The compositions of the present invention advantageously contain a biocidally active quaternary ammonium compound or tertiary amine salt. These compounds aid in the formation of emulsions of triazole compounds in aqueous solutions of biocidal metal ion. Compositions containing quaternary ammonium compounds or tertiary amine salts can form micro-emulsions which are particularly useful in the treatment of timber. In addition, the presence of these compounds may mean that additional organic solvents are not necessary to solubilise the triaz'ole compound. Furthermore, the quaternary ammonium compounds and tertiary amine salts are themselves biocidal and so they enhance the overall biocidal activity of the composition. These compounds also improve penetration of the biocidal metal ion and triazole compound into the timber. The composition in accordance with the invention may contain water as solvent, or an organic solvent or a mixture of solvents. Formulations can be prepared as concentrates intended to be diluted at the treatment facility, or the formulations can be prepared in the form of dilute treatment solutions. Optionally, separate solutions of biocidal metal ion and triazole compound can be provided e.g. in the form of two concentrates intended to be mixed before or after dilution.
Suitable formulations may be prepared, for example, by preparing aqueous solutions of metal ion complexes and subsequently adding an emulsified formulation of the triazole compound. Suitable complexing agents for the metal ion would be for example, polyphosphoric acids such as tripolyphosphoric acid, ammonia, water soluble amines and alkanolamines capable of complexing with biocidal cations; aminocarboxylic acids such as glycine, glutamic acid, ethylenediaminetetra-acetic acid, hydroxyethyldiamine triacetic acid, nitrilotriacetic acid and N-dihydroxy ethylglycine; polymeric compounds which contain groups capable of complexing with metallic cations such as polyacrylic acids; hydroxycarboxylic acids such as tartaric acid, citric acid, malic acid, lactic acid, hydroxybutyric acid, glycollic acid, gluconic acid and glucoheptonic acid; phosphonic acids such as nitrilotrimethylene phosphonic acid, ethylenediaminetetra (methylene phosphonic acid) , hydroxyethylidene diphosphonic acid. Where the complexing agents are acidic in nature they may be employed either as free acids or as their alkali metal or ammonium salts. These complexing agents may be used either alone or in combination with each other. Suitable surfactants for triazole compounds include, for example, cationic, nonionic, anionic or amphoteric surfactants.
Suitable formulations can also be prepared, for example, by adding an emulsified formulation of the triazole compound to an aqueous solution of a metal salt, such as copper sulphate or zinc acetate. At high ratios of metal ion to azole, the solubility of the a"zόle may be sufficient to disperse the azole in the formulation using a suitable co-solvent.

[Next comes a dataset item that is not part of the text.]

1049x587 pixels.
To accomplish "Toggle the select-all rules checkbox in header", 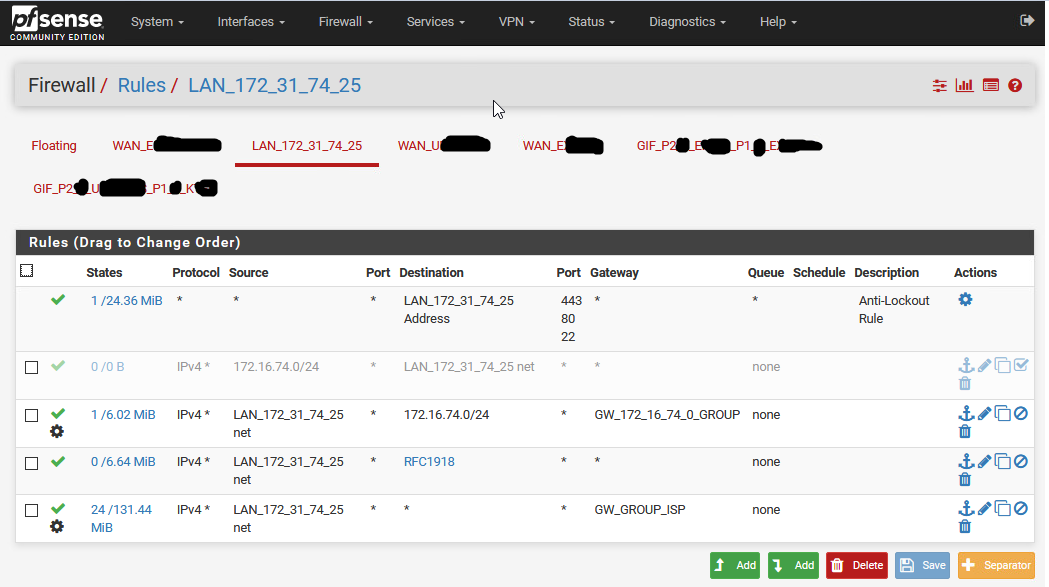I will point(27,271).
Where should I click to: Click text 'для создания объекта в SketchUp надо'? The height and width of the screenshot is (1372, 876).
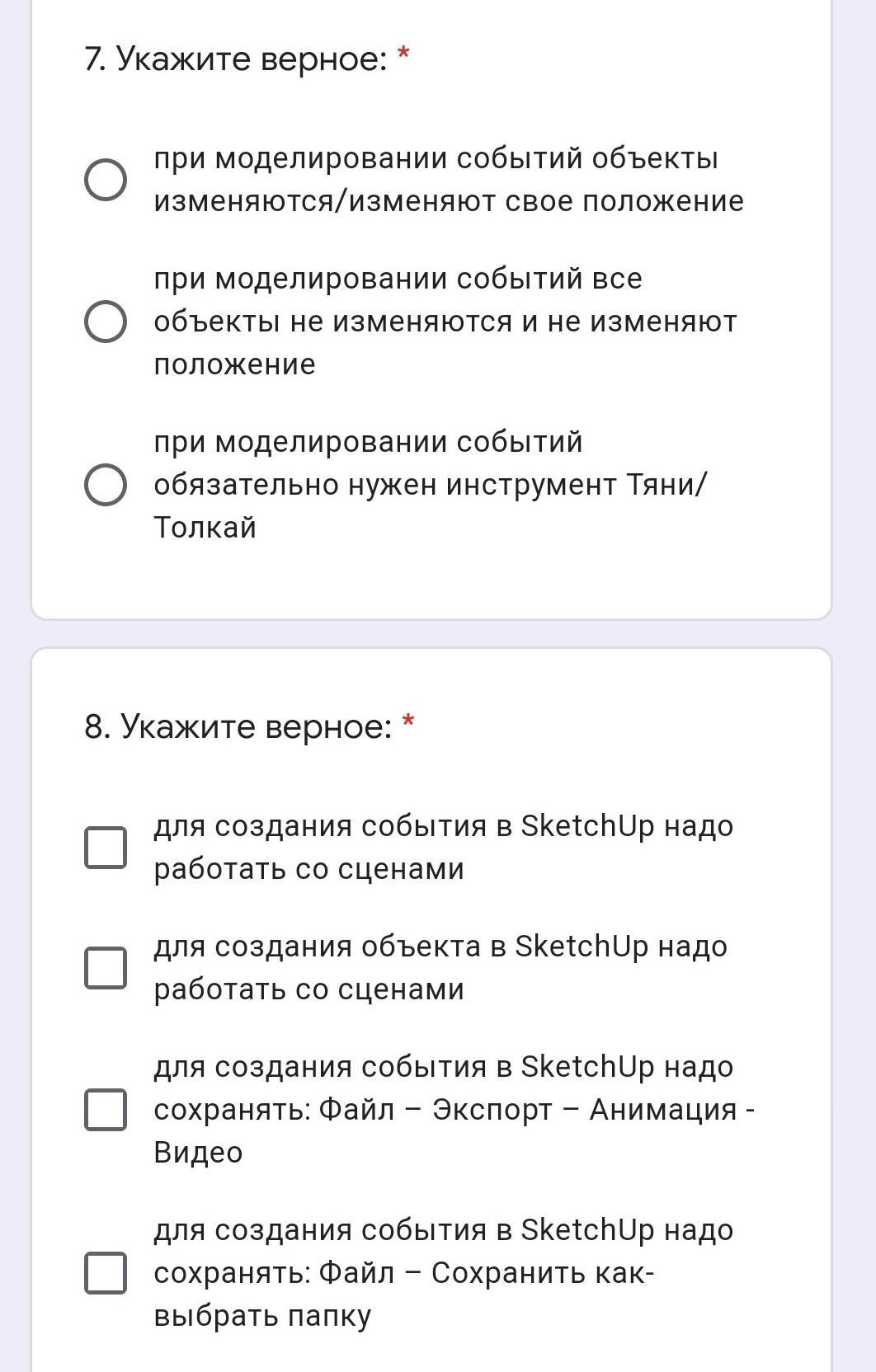tap(440, 947)
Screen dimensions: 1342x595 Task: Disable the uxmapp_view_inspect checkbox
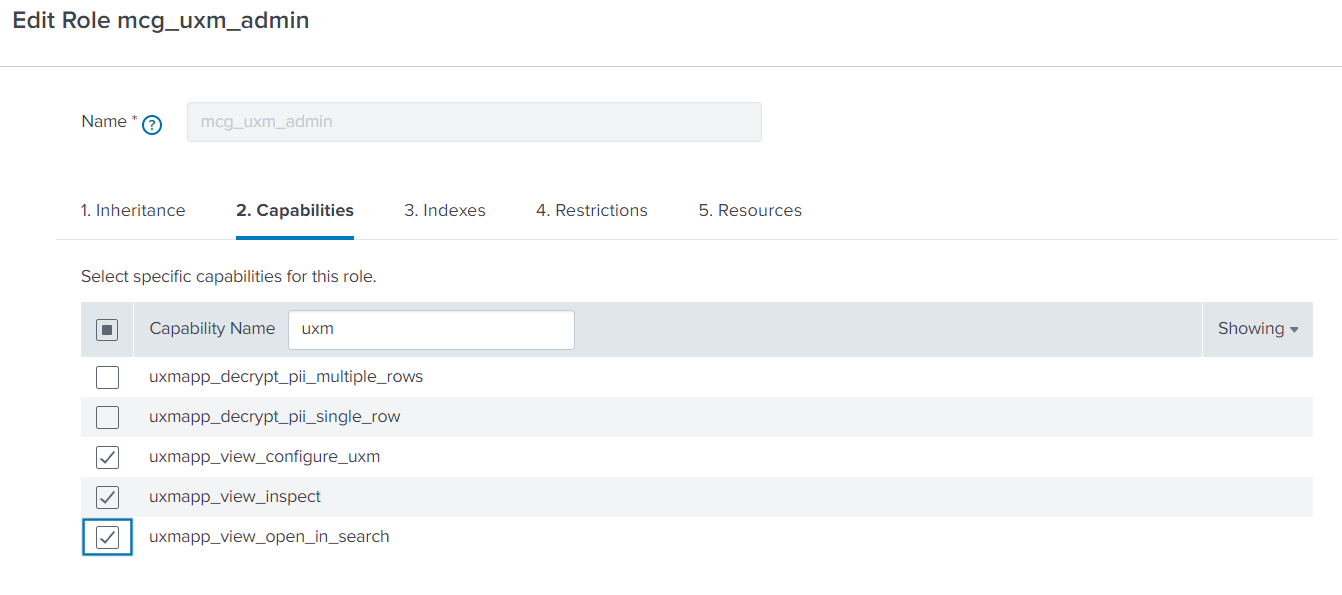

Alternatively, formulations can be prepared employing only organic solvents. To prepare such formulations, a biocidal metal salt of a carboxylic acid (e.g. decanoic or octanoic acid) is prepared and dissolved in a suitable organic solvent to form a concentrate. The triazole compound can then be added directly to the concentrate or to a solution diluted with a suitable solvent such as an ester, alcohol, ester alcohol, aliphatic or aromatic hydrocarbon, glycol ether, glycol or ketone.
Concentrated formulations containing organic solvents can optionally be mixed with water to form an emulsion which can be stabilised with surfactants if necessary.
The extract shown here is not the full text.